*** Task inputs
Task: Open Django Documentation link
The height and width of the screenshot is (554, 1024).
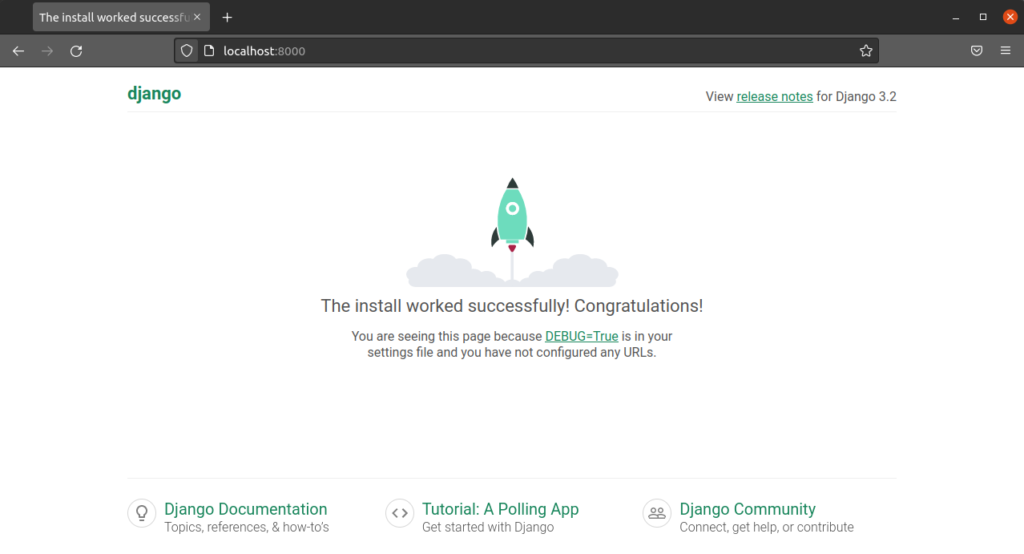Action: click(245, 509)
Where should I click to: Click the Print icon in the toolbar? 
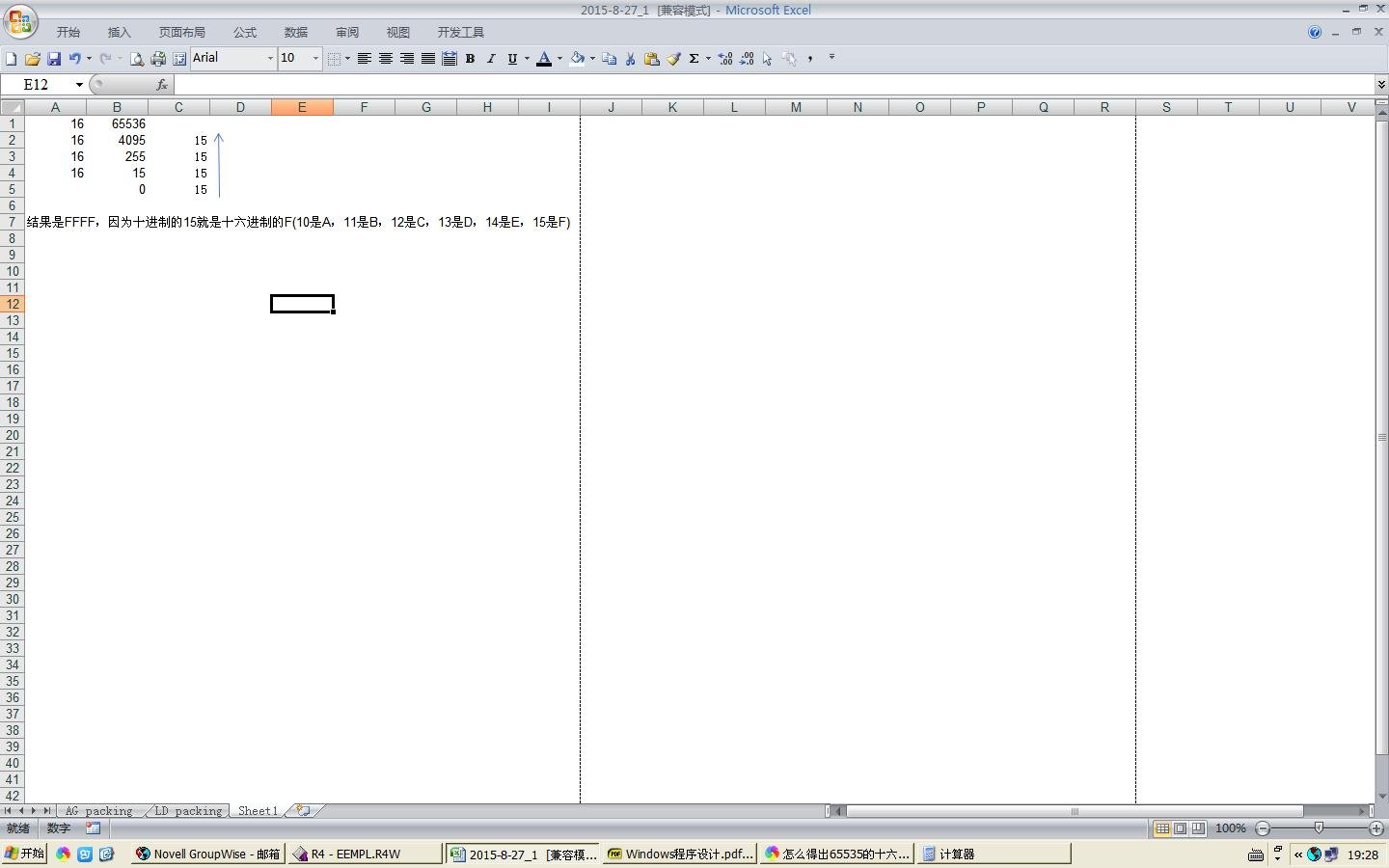tap(158, 59)
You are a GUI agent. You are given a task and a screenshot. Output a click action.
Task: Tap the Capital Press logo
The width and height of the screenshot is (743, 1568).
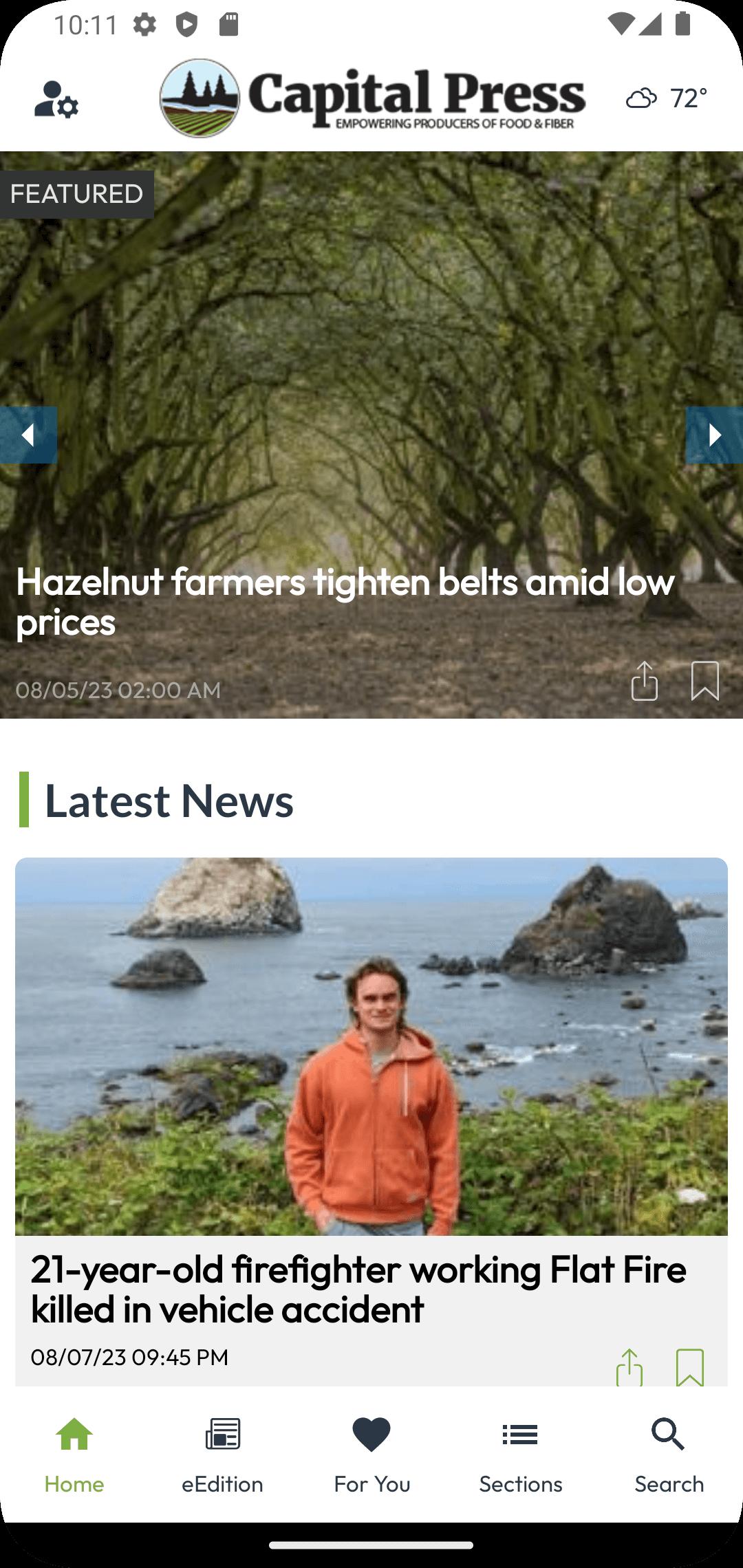click(x=372, y=98)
******
### Work task
Exactly as written, please give again the lines from the beginning of the listing through the line containing "You are a GUI", inclusive, without any pictures.

### Response to the task
Task: Open Django Documentation link
The height and width of the screenshot is (554, 1024).
Action: click(245, 509)
Where should I click to: Click the Print icon in the toolbar? 
tap(158, 59)
You are a GUI agent. You are given a task and a screenshot. Output a click action.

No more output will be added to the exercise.